- [WHAT THE TASK REQUIRES]: In the summary of the Andrej Karpathy interview, what was the Menu Gen app built to do?

### Andrej Karpathy: From Vibe Coding to Agentic Engineering
In this interview hosted by Sequoia Capital, Andrej Karpathy (former Director of AI at Tesla and founding member of OpenAI) speaks with Stephanie Zhan about the rapid evolution of AI in programming. Known for coining the term “vibe coding,” Karpathy explains a profound recent shift where he realized he felt “behind as a programmer” because AI models have become so competent at independently writing and executing large chunks of code.
The Shift to “Software 3.0”
Karpathy outlines the evolution of computing paradigms:
- Software 1.0: Writing explicit rules and logic (traditional coding).
- Software 2.0: Creating datasets and training neural networks (learned weights).
- Software 3.0: Prompting an LLM. The context window is now the “lever” over the interpreter, and the neural network performs the computation in the digital information space.
He shares an example of building “Menu Gen,” an app he coded to scan restaurant menus and generate images of the dishes. He realized that under Software 3.0, the app itself shouldn’t even exist—you simply hand a photo of the menu to an AI and ask it to return a rendered image. The neural network does all the work, eliminating the need for traditional app infrastructure.
Verifiability and “Jagged Intelligence”
Karpathy explains that AI accelerates fastest in domains where output is highly verifiable (like math and coding) because AI labs can easily set up reinforcement learning (RL) environments to train them. However, this leads to a “jagged” intelligence: an AI might perfectly refactor a 100,000-line codebase or find zero-day vulnerabilities, but still fail a simple logic test (like telling you to walk rather than drive to a car wash because it’s only 50 meters away).

- [ENTRIES PROVIDED]:
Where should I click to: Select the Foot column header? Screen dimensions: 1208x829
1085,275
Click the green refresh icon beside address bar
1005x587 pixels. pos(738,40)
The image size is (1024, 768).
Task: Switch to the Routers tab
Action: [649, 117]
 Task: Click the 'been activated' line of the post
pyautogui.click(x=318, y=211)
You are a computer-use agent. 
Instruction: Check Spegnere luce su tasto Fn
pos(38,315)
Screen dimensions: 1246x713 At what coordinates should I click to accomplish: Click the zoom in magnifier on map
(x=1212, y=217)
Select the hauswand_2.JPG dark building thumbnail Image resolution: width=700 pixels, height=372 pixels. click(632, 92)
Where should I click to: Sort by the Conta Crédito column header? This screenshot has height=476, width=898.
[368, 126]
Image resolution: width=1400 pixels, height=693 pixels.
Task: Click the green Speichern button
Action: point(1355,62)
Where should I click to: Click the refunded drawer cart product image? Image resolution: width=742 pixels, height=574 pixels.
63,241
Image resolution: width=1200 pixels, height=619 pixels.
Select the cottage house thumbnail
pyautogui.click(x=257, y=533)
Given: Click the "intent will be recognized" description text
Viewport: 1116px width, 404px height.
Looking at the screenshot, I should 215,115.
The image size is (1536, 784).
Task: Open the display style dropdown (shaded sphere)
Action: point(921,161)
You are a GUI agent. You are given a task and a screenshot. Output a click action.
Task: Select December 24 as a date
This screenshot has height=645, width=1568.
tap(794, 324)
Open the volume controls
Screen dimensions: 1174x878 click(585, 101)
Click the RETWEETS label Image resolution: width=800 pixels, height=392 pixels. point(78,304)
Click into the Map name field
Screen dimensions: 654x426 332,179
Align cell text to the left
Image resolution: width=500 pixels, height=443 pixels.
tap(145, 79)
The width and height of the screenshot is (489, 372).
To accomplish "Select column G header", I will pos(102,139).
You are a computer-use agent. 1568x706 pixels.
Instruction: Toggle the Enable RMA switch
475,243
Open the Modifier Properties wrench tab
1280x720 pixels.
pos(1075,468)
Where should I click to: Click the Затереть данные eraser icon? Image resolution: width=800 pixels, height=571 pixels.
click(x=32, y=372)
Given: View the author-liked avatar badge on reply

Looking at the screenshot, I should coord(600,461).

- [TASK OUTPUT]: It scans restaurant menus and generates images of the dishes.